Meagan Sneddon

On moving house

I move house a lot.

To be precise, at least once every two years. Since I hit eighteen and became an adult, I’ve been constantly on the move, floating from city to city, house to house, chasing the horizon and being tied down to absolutely nothing. First it was just me, swimming in the depths of youth and isolation, then it was the two of us, following each other across the globe, a shared sense of sanity and logic otherwise misunderstood in this crazy world.

First it was to Japan to gain some perspective and grow up, then back to Melbourne for education; then escaping to Europe for a while to shake off my shadow and become anonymous once more; then back to Melbourne to acquire a piece of paper; back to Japan, this time as an excuse to be together; then back to Melbourne, because you can’t escape your roots; then an escape to the beach, far away from the ugly part of society and the worst of the human race.

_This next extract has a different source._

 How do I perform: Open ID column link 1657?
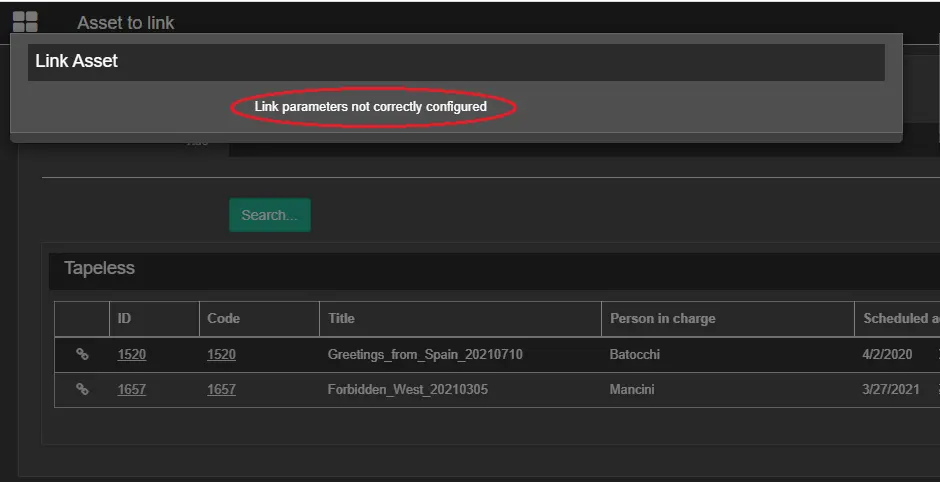pyautogui.click(x=131, y=390)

And now we’re moving again, for the third time in two years. Packing up our lives into cardboard boxes and carrying those pieces, one by one, just the two of us, back and forth. We only moved 400m down the road this time, but there was a sense of inevitability in this move. We were just waiting for the world to give us a push.

You can’t stay in the same place for too long. You fall into a rhythm, a routine that you become captive to. You stop thinking, stop exploring, you stop getting inspired or excited. You become a 9-5 cardboard cutout, a shadow in the late afternoon sun. You stop learning or growing. You just become static, suspended in midair, your vibrancy fading more and more every day.

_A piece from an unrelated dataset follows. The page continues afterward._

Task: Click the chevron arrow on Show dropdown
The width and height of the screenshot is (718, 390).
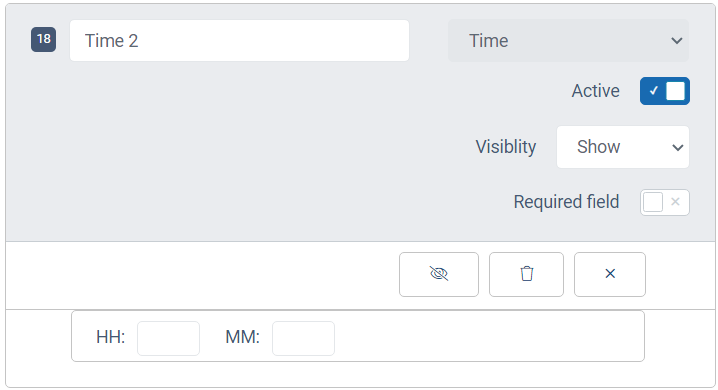Action: (677, 147)
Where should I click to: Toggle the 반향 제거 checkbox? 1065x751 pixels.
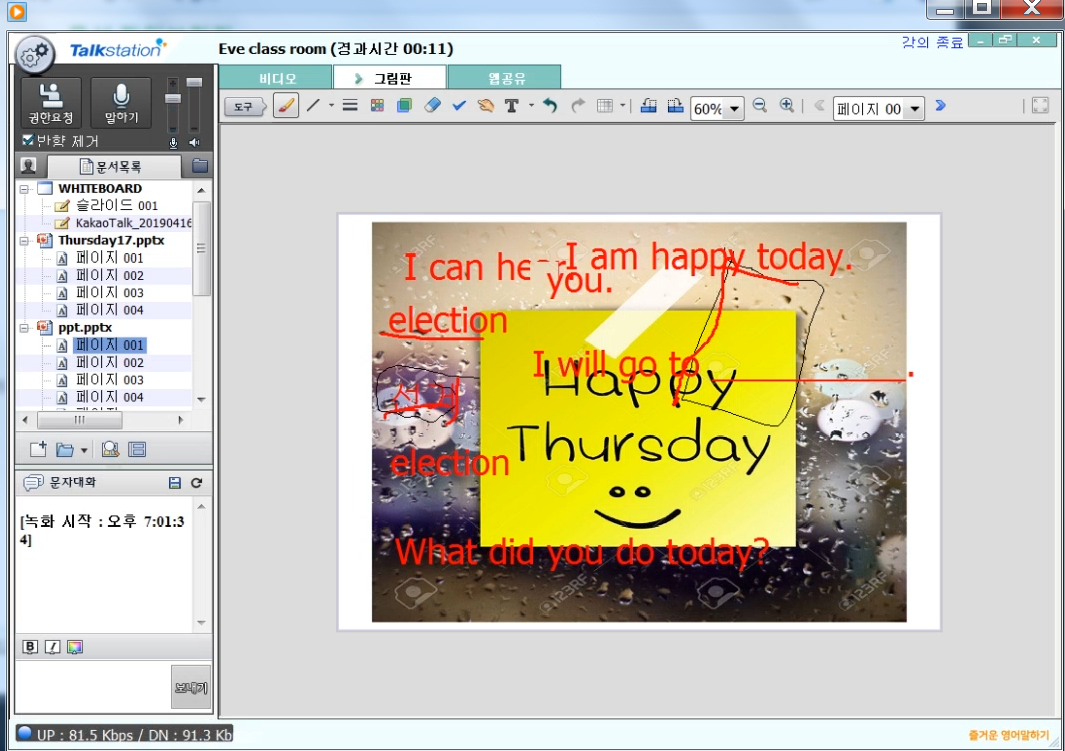tap(28, 141)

Humans are creatures of adaptation, of survival. The reason we’ve evolved and come so far is become we’ve been constantly challenged every day, needing to constantly plan and calculate to stay alive, to outsmart our predators. We keep moving forward, staying on our feet. The longer you stay in one place, the weaker you become; the more difficult it is for you to adapt to change. You become extinct.

Life throws a lot of challenges. We need to be able to respond to them flexibly, to think on our feet and improvise.

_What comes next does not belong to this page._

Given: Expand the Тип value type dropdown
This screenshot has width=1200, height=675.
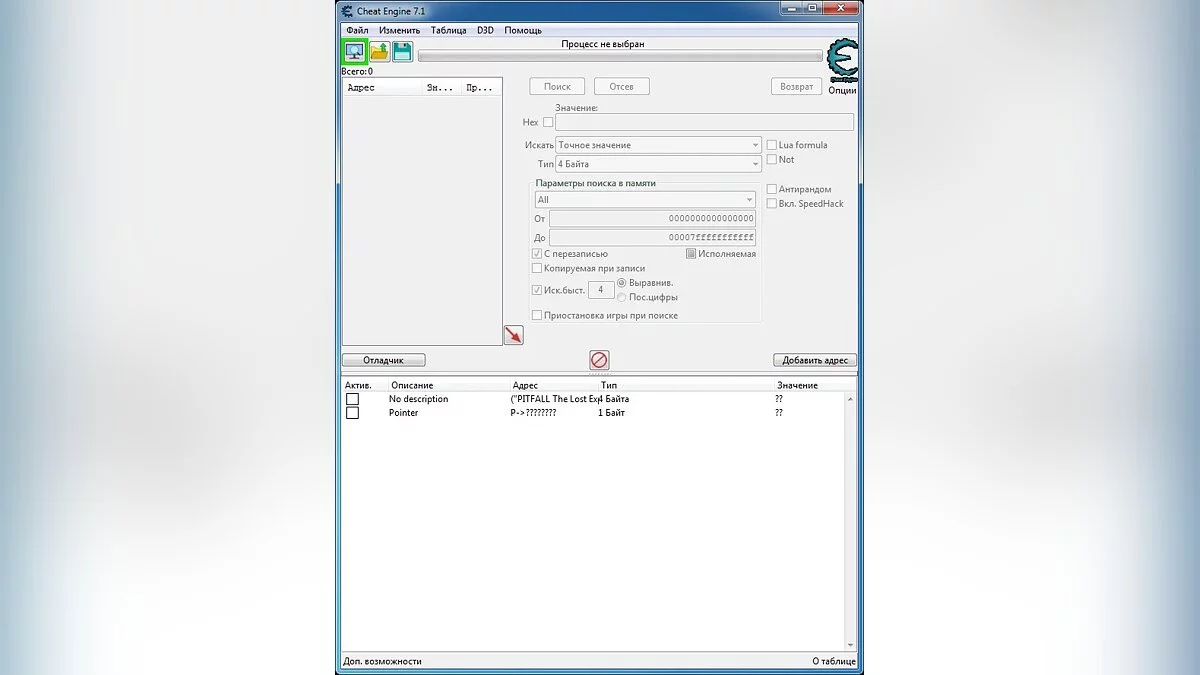Looking at the screenshot, I should point(658,164).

I hate the logistics of moving house, the stubbornness of fridges and washing machines and the excess of rubbish that we somehow accumulate, but I like the notion of change, of moving forward. Staying in our old house forever would have stunted us, pushed us into a box of predictability and dead ends. I’m still young and curious; I want to keep moving, stay on my tiptoes. I’m too young to submit to stability and the laziness that follows it. I don’t want to fade away just yet.